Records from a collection
####
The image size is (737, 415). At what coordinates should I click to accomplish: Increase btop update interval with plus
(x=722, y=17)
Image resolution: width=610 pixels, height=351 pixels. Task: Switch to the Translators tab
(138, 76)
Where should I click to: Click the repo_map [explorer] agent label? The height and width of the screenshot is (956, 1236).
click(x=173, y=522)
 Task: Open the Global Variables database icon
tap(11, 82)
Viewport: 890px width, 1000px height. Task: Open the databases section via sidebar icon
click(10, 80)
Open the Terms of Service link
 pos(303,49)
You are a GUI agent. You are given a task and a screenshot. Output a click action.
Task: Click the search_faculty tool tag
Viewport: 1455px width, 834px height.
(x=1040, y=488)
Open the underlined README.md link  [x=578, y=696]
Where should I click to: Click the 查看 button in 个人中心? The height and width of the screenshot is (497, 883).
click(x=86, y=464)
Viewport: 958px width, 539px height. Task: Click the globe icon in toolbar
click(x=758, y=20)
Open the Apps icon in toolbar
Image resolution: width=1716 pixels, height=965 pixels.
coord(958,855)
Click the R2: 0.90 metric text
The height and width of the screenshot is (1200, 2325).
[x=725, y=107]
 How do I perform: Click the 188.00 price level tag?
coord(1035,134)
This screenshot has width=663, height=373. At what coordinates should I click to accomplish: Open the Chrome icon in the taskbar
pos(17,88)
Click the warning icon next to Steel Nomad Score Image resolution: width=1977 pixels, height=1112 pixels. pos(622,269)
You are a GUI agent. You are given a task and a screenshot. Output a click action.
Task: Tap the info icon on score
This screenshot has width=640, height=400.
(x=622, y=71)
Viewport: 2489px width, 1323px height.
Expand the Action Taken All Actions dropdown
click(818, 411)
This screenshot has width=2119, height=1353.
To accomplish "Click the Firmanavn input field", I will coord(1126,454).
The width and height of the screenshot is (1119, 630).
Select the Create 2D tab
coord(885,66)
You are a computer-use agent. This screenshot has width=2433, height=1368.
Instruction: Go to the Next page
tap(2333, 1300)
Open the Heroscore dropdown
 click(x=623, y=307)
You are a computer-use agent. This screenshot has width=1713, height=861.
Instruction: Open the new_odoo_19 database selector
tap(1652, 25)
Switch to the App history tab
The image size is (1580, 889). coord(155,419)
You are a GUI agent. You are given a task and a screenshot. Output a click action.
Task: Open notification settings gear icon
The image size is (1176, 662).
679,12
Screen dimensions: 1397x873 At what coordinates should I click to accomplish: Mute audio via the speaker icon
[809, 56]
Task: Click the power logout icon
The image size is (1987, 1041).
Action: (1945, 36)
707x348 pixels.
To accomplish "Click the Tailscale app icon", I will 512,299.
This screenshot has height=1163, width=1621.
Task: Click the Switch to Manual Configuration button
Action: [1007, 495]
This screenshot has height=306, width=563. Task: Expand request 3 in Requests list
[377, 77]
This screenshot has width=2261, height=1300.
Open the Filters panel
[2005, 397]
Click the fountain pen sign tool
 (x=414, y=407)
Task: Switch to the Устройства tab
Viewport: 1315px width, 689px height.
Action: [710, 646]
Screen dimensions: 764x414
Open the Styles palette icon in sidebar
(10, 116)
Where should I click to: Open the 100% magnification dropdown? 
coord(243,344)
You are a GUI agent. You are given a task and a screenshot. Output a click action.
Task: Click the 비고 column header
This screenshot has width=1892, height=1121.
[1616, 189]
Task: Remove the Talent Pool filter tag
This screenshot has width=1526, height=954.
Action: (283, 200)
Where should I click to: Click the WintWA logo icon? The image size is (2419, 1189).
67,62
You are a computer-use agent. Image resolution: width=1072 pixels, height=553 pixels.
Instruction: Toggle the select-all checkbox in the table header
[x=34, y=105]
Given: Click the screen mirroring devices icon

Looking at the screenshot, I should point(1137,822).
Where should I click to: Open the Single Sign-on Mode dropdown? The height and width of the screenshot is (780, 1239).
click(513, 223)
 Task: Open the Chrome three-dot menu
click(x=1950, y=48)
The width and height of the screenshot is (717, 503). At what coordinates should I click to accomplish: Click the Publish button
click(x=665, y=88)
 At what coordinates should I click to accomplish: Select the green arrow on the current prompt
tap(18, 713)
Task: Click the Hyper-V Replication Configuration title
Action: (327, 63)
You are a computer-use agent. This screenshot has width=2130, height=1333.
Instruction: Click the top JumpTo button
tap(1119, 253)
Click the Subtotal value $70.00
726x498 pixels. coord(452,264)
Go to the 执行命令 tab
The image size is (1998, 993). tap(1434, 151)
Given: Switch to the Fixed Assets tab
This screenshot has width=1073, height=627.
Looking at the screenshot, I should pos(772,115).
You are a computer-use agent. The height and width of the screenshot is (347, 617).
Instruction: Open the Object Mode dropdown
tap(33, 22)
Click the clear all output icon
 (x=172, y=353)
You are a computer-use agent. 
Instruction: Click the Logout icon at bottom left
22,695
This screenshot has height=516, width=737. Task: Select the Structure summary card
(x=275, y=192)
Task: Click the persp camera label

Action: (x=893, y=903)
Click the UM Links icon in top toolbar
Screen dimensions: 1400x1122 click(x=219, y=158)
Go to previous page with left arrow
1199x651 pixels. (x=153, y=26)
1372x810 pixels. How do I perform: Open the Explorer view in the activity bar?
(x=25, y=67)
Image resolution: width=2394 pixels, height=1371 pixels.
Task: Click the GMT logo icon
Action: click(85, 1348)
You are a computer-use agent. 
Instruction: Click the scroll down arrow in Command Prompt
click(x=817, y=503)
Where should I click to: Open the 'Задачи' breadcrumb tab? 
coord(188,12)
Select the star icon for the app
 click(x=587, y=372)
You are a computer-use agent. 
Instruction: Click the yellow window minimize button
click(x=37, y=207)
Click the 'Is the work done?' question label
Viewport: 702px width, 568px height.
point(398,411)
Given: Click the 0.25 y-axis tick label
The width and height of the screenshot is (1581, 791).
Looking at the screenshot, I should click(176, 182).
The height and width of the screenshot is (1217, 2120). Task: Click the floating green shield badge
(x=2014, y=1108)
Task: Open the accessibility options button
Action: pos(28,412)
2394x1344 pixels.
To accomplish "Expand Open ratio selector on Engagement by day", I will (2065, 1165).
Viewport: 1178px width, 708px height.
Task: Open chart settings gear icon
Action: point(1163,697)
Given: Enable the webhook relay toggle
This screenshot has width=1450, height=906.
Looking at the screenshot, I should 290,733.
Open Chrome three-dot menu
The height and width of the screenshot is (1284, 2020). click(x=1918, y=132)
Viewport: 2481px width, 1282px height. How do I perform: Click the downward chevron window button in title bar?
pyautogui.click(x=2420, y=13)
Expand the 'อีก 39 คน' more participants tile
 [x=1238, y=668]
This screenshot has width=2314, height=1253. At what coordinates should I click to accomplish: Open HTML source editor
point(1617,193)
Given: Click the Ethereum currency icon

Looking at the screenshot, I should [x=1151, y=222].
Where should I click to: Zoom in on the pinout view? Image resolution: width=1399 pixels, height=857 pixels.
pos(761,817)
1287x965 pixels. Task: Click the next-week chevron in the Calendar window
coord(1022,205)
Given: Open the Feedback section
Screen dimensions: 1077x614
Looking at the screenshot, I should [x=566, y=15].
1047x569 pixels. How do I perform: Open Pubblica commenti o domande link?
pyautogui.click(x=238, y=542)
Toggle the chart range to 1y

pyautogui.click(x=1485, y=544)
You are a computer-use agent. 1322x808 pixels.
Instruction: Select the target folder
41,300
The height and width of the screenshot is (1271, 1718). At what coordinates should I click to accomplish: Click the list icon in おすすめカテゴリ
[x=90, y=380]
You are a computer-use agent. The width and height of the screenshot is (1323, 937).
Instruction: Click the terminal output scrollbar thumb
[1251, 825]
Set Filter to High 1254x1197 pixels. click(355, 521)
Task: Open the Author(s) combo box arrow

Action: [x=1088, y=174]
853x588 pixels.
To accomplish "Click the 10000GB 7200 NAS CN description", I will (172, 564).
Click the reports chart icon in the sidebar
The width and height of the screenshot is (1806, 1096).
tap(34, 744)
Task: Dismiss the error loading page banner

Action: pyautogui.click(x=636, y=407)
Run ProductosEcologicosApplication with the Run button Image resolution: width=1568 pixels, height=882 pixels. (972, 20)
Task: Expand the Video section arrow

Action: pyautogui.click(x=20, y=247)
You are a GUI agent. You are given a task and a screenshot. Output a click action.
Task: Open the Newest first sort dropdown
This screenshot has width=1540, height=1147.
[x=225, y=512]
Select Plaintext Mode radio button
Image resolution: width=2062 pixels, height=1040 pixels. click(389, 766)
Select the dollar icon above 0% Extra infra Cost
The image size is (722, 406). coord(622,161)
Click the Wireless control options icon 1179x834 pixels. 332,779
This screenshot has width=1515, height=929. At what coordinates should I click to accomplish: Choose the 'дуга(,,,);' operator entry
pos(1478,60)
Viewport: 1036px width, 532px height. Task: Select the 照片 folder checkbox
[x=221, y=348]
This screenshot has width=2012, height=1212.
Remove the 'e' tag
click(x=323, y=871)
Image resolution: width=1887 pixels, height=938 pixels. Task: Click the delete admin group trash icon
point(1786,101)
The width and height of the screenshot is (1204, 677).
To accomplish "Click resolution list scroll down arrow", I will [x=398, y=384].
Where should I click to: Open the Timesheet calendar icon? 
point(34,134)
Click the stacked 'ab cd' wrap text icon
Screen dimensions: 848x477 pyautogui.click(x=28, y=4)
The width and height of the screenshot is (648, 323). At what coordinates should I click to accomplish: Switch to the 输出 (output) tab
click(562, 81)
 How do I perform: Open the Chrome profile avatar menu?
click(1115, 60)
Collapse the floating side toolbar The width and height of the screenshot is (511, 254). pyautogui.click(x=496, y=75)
####
◆ Task requirements
Copy every line in the entries above that has the string "computer" in it.

◆ Solution below
You are a computer-use agent. This screenshot has width=2433, height=1368.
You are a computer-use agent. This screenshot has width=1713, height=861.
You are a computer-use agent. Image resolution: width=1072 pixels, height=553 pixels.
You are a computer-use agent. This screenshot has width=2130, height=1333.
You are a computer-use agent. The height and width of the screenshot is (347, 617).
You are a computer-use agent. 
You are a computer-use agent. 
You are a computer-use agent. 
You are a computer-use agent. 1322x808 pixels.
You are a computer-use agent. The width and height of the screenshot is (1323, 937).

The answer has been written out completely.